How to Choose the Proper Cocktail Glass
Present cocktails like a pro by serving them in the correct glass.
Instructions
- Step 1: Have a highball Mixed drinks like gin and tonics and Long Island iced teas go into a tall, 10- to 12-ounce, straight-sided glass known as a "highball."
- Step 2: Use a Collins glass Use the highball's taller, skinnier cousin, the 14- to 16-ounce Collins glass, for weaker, juice-based cocktails like Cape Cods and screwdrivers. The reduced surface keeps drinks colder, longer.
- TIP: Always put stronger cocktails in shorter glasses; they take up less space because they've got less mixer in them.
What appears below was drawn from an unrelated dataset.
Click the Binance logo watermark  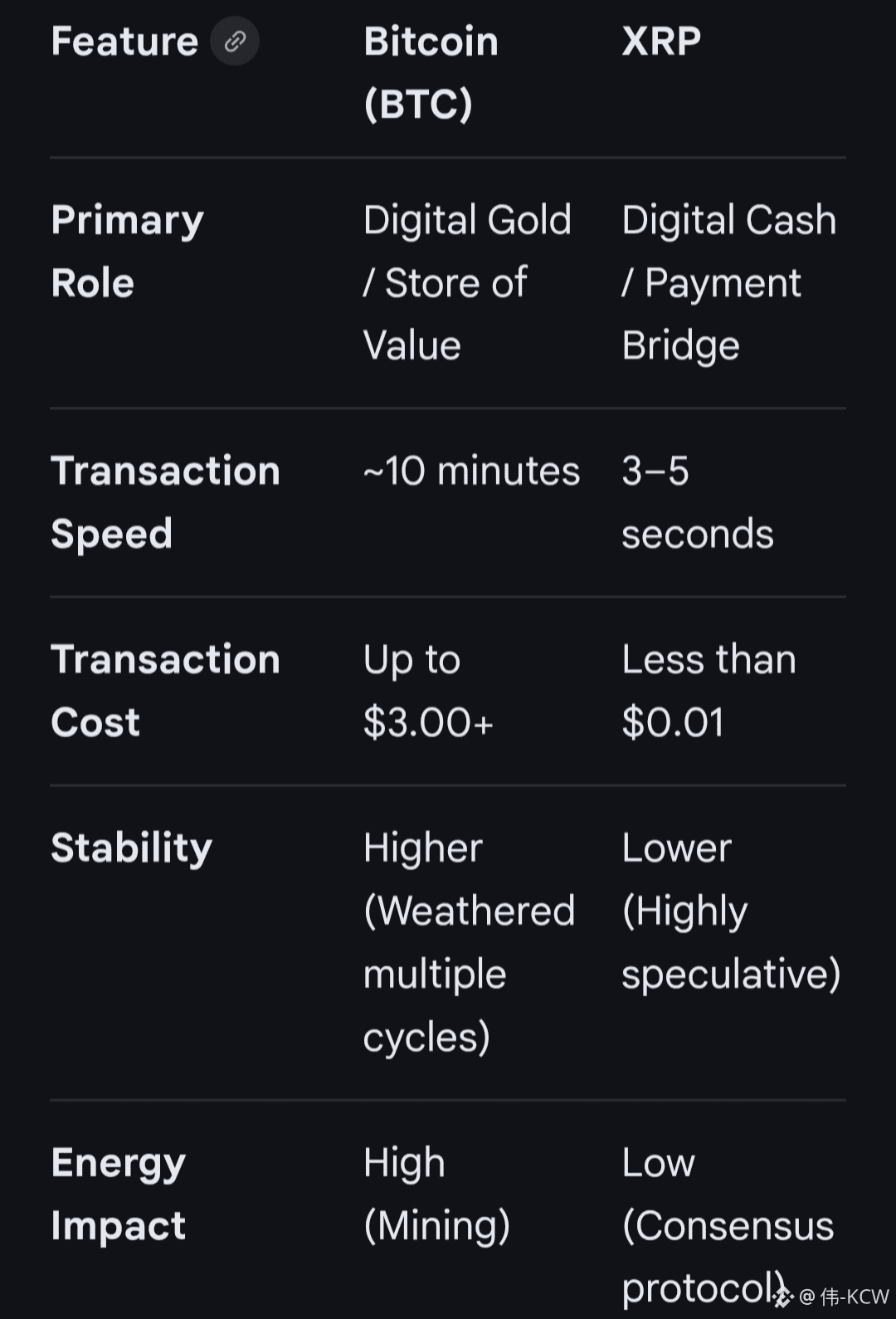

- Step 3: Know your sour glasses Use a sour glass when serving a whiskey sour or some other drink that ends in "sour." A shorter, slightly wider version of a champagne flute, the sour glass lends elegance to drinks with a foam head and allows the drinker to preserve the cocktail's coldness by holding it by the stem.
- Step 4: Be old-fashioned Serve "on-the-rocks" cocktails, which are liquor poured over ice, in an old-fashioned glass, also known as a "rocks glass."
- Step 5: Plot a coup Use a coupette glass, which has a broad rim for dipping into salt or anchoring a fruit garnish, when you make margaritas and daiquiris.
- Step 6: Be prepared for Hurricanes Use Hurricane glasses – so named because they resemble Hurricane lanterns – to serve their namesake drink and any exotic, tropical concoctions.
- Step 7: Use martini glasses Use martini glasses for martinis and any shaken, strained cocktail, like a Cosmopolitan. The conical shape helps prevent ingredients from separating.
- FACT: The term for an abnormal or insatiable craving for alcohol is dipsomania.